Compared to healthy controls, the staining of mucus secreted by goblet cells was darker and the number of goblet cells in the colonic mucosa was significantly increased in FC patients. The intercellular junctional complexes in the colonic epithelium were integral in FC patients. There were no significant alterations in the localization, protein and mRNA expression of occludin and ZO-1 in the colonic mucosa in FC patients compared to healthy controls. No significant differences were observed in the number of CD3+ IELs and CD3+ lamina propria lymphocytes between the two groups.
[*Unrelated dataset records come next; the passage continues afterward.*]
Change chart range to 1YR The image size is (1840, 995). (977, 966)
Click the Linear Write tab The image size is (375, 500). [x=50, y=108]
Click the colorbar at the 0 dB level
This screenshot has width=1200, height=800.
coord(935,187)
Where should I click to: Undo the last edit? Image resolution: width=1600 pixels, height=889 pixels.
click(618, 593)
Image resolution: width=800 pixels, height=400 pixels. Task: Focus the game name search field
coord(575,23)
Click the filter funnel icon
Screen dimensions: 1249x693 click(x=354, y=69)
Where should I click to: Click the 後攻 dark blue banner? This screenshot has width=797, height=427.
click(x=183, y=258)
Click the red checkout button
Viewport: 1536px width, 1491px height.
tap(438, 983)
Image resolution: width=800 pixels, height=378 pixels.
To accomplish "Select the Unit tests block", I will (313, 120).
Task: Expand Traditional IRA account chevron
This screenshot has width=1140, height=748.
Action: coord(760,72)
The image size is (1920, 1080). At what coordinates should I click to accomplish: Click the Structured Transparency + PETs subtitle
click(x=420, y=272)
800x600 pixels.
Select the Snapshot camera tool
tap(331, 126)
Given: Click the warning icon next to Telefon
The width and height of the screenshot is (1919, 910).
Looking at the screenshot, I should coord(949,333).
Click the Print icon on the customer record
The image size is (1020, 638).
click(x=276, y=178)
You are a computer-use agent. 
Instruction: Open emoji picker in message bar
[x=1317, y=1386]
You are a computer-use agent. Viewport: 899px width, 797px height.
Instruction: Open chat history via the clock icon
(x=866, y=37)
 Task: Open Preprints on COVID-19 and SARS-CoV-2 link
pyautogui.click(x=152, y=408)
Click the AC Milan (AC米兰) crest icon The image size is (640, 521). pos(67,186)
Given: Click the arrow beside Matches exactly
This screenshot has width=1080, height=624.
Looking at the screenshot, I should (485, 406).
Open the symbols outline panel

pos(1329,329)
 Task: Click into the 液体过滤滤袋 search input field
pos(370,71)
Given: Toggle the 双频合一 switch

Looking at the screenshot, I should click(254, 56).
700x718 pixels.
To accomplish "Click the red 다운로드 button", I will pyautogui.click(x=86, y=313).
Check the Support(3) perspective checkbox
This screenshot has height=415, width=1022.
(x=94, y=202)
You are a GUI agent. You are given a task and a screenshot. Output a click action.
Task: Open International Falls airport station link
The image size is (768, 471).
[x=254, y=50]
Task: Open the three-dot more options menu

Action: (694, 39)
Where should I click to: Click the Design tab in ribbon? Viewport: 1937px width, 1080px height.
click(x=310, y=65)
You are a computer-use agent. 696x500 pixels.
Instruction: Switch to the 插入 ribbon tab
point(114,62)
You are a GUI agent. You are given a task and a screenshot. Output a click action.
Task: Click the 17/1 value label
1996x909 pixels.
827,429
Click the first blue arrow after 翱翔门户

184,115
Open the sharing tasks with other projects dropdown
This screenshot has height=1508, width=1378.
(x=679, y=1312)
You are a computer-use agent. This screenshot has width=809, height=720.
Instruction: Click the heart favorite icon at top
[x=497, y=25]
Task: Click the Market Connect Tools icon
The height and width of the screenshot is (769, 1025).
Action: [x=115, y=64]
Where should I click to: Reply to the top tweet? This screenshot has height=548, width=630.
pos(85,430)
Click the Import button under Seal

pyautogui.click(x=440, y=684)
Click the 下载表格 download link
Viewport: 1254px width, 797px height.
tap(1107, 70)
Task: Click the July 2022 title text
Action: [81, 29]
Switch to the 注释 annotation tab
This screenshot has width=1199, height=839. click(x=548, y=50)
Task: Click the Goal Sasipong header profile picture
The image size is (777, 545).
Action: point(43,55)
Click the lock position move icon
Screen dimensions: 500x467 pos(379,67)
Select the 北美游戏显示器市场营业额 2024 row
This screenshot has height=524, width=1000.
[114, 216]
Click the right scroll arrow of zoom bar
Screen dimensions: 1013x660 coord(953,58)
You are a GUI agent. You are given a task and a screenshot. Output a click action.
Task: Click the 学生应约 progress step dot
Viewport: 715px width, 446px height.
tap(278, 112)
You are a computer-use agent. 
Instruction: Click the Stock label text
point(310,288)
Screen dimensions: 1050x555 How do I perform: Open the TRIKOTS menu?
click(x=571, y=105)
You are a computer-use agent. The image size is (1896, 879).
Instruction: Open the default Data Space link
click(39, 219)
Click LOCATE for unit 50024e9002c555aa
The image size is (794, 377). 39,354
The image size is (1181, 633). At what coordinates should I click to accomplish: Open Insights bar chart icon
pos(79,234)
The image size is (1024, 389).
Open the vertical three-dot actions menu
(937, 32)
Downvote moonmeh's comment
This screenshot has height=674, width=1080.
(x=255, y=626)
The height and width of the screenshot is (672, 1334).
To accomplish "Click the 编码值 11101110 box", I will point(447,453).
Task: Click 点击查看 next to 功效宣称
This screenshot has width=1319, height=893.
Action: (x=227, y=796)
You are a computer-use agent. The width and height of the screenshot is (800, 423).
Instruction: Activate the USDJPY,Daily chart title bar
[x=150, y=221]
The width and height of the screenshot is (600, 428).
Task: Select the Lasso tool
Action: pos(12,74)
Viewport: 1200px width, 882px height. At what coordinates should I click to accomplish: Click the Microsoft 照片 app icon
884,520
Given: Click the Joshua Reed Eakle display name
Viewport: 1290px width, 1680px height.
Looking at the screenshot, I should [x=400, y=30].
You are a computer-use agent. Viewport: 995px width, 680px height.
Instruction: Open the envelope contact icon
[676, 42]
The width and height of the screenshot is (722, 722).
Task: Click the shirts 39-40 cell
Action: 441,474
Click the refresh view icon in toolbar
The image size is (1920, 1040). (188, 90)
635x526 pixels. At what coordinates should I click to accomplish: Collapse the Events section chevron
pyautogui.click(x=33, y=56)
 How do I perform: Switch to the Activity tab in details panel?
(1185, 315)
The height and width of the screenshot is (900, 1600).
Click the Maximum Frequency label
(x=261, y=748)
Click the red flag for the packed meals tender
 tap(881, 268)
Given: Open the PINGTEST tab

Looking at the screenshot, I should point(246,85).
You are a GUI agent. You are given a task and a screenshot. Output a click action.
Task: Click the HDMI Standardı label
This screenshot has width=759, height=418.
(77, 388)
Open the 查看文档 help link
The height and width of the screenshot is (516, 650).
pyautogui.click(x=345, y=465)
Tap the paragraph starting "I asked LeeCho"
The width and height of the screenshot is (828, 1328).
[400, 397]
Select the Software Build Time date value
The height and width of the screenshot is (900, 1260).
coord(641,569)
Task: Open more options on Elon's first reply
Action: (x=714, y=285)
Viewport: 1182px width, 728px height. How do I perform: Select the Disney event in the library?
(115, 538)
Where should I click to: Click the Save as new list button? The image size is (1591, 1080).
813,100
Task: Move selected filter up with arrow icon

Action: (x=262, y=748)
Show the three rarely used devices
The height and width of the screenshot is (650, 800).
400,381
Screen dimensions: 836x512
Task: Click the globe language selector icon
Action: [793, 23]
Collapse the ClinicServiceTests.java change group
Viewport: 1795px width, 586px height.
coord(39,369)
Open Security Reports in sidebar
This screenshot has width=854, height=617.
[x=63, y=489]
There were no significant differences in serum D-lactic acid or zonulin levels between FC patients and healthy controls.

Research conclusions

This study provides the first comprehensive evidence that the intestinal mucosal barrier in FC patients shows a compensatory increase in mucus production and secretion as well as integral intercellular junctional complexes in the colonic epithelium without activation of mucosal immunity or increased gut permeability.

Research perspectives

The present study thoroughly investigated the key components of the intestinal mucosal barrier in FC patients. In the future, the molecular mechanisms underlying the alterations of this barrier, such as the interaction between gut microbiota in FC patients and the mucosal barrier, need to be explored. Further studies should also evaluate the intestinal barrier in FC patients from a functional level.